According to the Capital Regional District of Victoria (CRD), well-maintained self-serve facilities typically use about 60 litres per vehicle (lpv) without recycling wash water. Automatic systems with water recycling can use less than 30 lpv. Natural Resources Canada estimates that an average commercial car wash uses 260 lpv of heated water, and uses 1,300 gigajoules per year heating water to wash cars. Driveway washes typically use 450lpv (Lower Colorado River Authority study).
In Victoria, as well as a host of other centres across the country, wash operators are required to have an interceptor tank to remove soil and grease from wash water before it enters the sewer. Big savings can be had by reclaiming water from the interceptor and conditioning it for use in the tunnel, where savings can be as high as 80%. The CRD points to an example in nearby Seattle where Grey Line busses spent close to $100,000 on a water recycling system purchased to reduce water use from 1300lpv to 130lpv. The system reduced usage to 100lpv, a 92% reduction. The CRD points out that a 20% improvement in water efficiency in Greater Victoria can save a typical automatic car wash about $1,500 in water and sewer costs and over $3,000 in energy costs annually.

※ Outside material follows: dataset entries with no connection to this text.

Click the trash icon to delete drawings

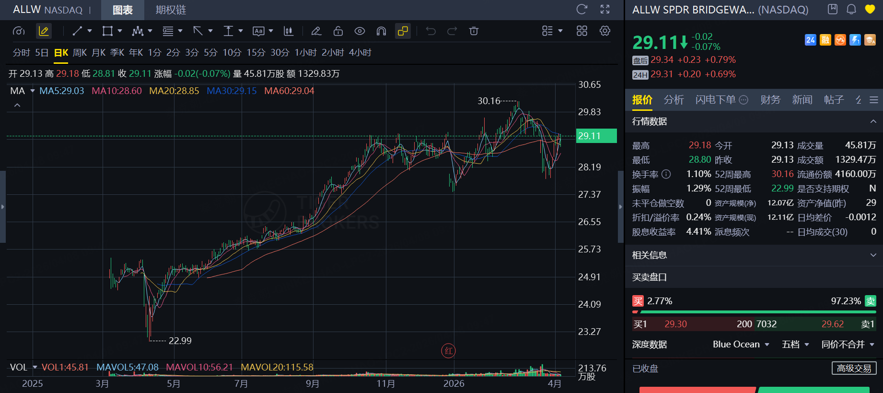click(474, 31)
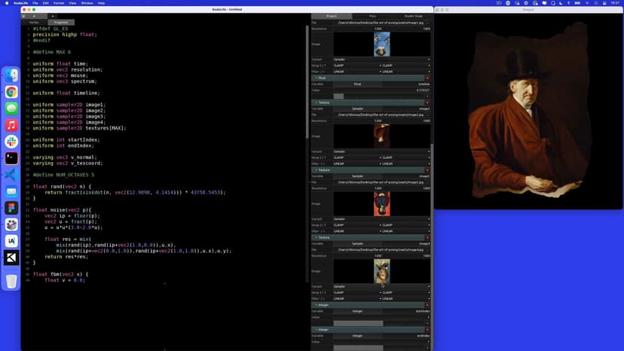The height and width of the screenshot is (351, 624).
Task: Remove the Float timeline parameter
Action: [x=427, y=78]
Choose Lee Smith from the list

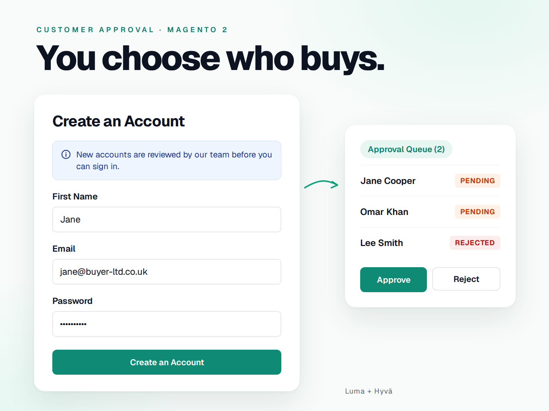coord(430,243)
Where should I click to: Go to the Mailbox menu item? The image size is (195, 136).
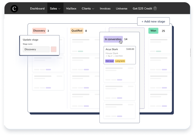[71, 9]
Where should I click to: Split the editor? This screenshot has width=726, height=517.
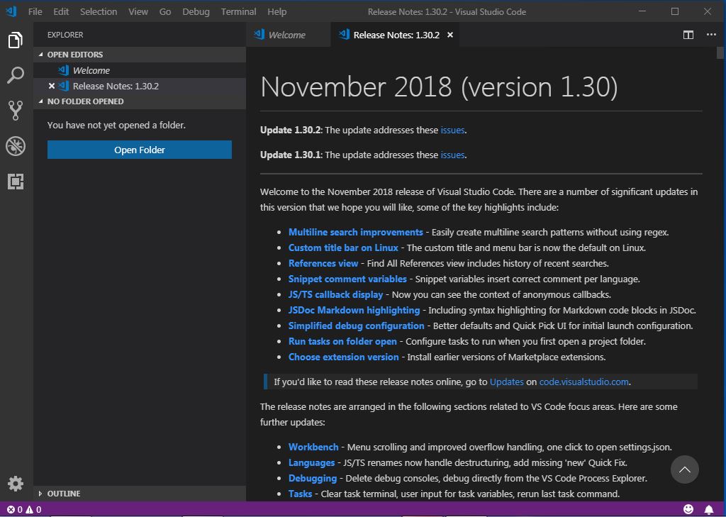[x=688, y=33]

A 2019 survey of 1,000 consumers by CGS, a U.S.-based applications, learning and outsourcing company, claims that Gen Z and millions of millennials are willing to spend more on sustainable products such as eco-friendly car wash solutions. CGS’ Consumer Sustainability Survey found that 35% of the interviewees said they would be willing to pay 25% more for sustainable products. Gen Z participants told researchers they would pay as high as 50% to 100% extra for goods and services that were kinder to the environment. Among all respondents, 7% were willing to pay 50% more for sustainable products and 5% would pay 100% more.
Rexdale's SuperKleen Car Wash in Etobicoke, Ont. has made environmental sensitivity part of their business model. Manager Ankit Shaw reports that they have elected to go with Mondo’s line of biodegradable chemicals to improve their environmental footprint and meet the demands of customers. “Yes, this costs a bit more than traditional chemicals, but we wanted to make a statement in the market that we are responsible operators who care about the environment. These products enable us to do this. Our customers have told us this is the way they want us to go,” he says.

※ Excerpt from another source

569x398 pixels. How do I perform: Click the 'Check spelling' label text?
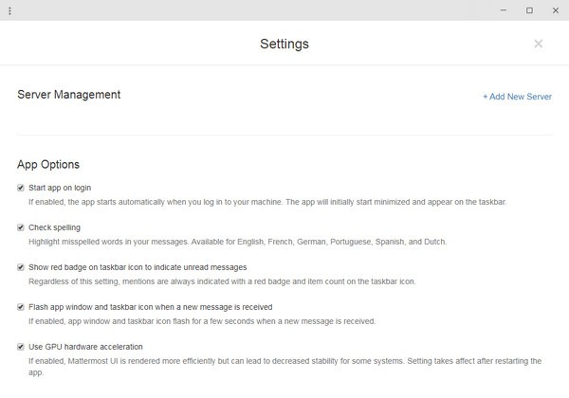(x=54, y=227)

At Ontario’s Valet Car Wash chain, operator Mike Black has turned to products like Simoniz to help his staff stay on top of greener detailing solutions. Simoniz offers a full range of EPA-approved car wash products. “We purchase wash products based on their safety and effectiveness and use technology to help us make sure mix rates are accurate,” he says pointing to blend centres that proportionate solutions to make it fast, easy and safe for staff.
Mike’s view is that when it comes to detailing (a big part of his business), if products are harmful to staff, they are likely not good for sensitive interior surfaces either. “We are also very strict on labelling. All products our staff utilize must have full instructions intact on packaging so that crews are fully aware of the application and any hazards.
“The days of acids for car washing are finished. The only use for these harsh chemicals might be for cleaning the tunnel itself during a major maintenance cycle,” he says, concluding that with all the greener options currently available, operators should pay attention to this trend.
Entries and exits are also important to keeping energy costs in line at car washes. According to Airlift Doors president Josh Hart, the basic use of any door is to keep the heat in and the elements out. Airlift is one of the most recognized names in car wash entries. “The two styles we see most commonly used in a car wash are the polycarbonate door and the vinyl roll-up. The polycarbonate door offers better R values, and the fact that they can be made to allow natural light into the tunnel means sunlight can also warn areas. These attributes mean more heat and less cost.”
The vinyl roll-up door is another great tool for lowering heating costs thanks to its speed of operation. The Airlift door opens and closes at 34-inches per second. This speed limits the amount of out-draft and helps keep warm air inside tunnels and bays. “A good quality, well-maintained door system is the best first line of defence against heat loss, and this is good for the environment,” says Hart.